Local artists present showcase

Published 12:01 am Wednesday, May 16, 2012

The works of Jo Kelley and Walt Moore will be on display at the LAAC. | Kendra Bolling/Star-News

 

Two local artists are joining talents for an art show like no other, Lower Alabama Arts Coalition officials said Tuesday.

Walt Moore and Jo Kelley were busy Tuesday setting up the LAAC’s gallery with their broad array of paintings, pottery and sculpture.

“Walter and I are very pleased the arts council has given us the opportunity to show our work in our home town,” Kelley said. “We hope that everyone interested in the visual arts or who have children interested will come to Friday’s reception.”

The reception will be held Friday from 6 p.m. until 8 p.m.

Moore works primarily in abstract art using mixed media and describes himself as a “self-taught artist”

“I’ve had no lessons to my knowledge,” he said. “I’ve always been a doodler.

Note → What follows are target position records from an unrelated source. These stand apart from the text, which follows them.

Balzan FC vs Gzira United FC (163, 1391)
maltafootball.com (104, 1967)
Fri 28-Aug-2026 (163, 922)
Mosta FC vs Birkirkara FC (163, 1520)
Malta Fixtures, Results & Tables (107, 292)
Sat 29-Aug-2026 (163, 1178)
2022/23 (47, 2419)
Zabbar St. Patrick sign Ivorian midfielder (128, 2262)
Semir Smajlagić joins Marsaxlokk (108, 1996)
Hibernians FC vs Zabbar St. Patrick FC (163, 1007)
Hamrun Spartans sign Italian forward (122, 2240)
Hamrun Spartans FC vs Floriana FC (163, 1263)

I was always the one drawing sketches in my textbook, but my first real attempt was at acrylics, doing landscape scenes and old buildings.”

Moore said he put down his painting for more than a decade.

“When I started back, for some strange reason, I tried abstract,” he said. “This may sound crazy, but when I decide to paint, I have no clue what I’m going to do. I usually paint on wood, and then I’ll surround myself with paint and have at it. Sometimes it looks like a train wreck.”

Moore said his favorite pieces tend to always be the right combination of orange and red.

“For example, my ‘Two Ways’ and ‘Down at Green River,’ ” he said. “They all incorporate red and orange. I also mixed in brown and green in ‘Fire Dance.’ ”

Kelley, on the other hand, is a contemporary painter, known around the county for her ladies in flowers paintings.

“About five years ago, I decided to choose a subject and revisit it to see what I learned,” she said. “I was taking a figure drawing class, and decided to put my figures in my drawings, so I decided to do sunflowers again and again with a figure in it, and most have a woman in them.

“My favorite is ‘Flower Power’ because of the texture I was able to achieve,” she said. “I owe that to Walter because he gave me the surface. We’re neighbors.”

Kelley also started making pottery after Larry Manning encouraged her to learn to “throw pots.”

“Now I have the Hayfield Studio on the Conecuh,” she said. “That’s where I paint and make pottery.”

Kelley described herself as a “lifetime student.”

“I’ve always done art,” she said.

“I’ve had wonderful instructors who have given me good tools and helped show me the way.”

The exhibition is made possible by grants from the Alabama State Council on the Arts and the National Endowment for the Arts.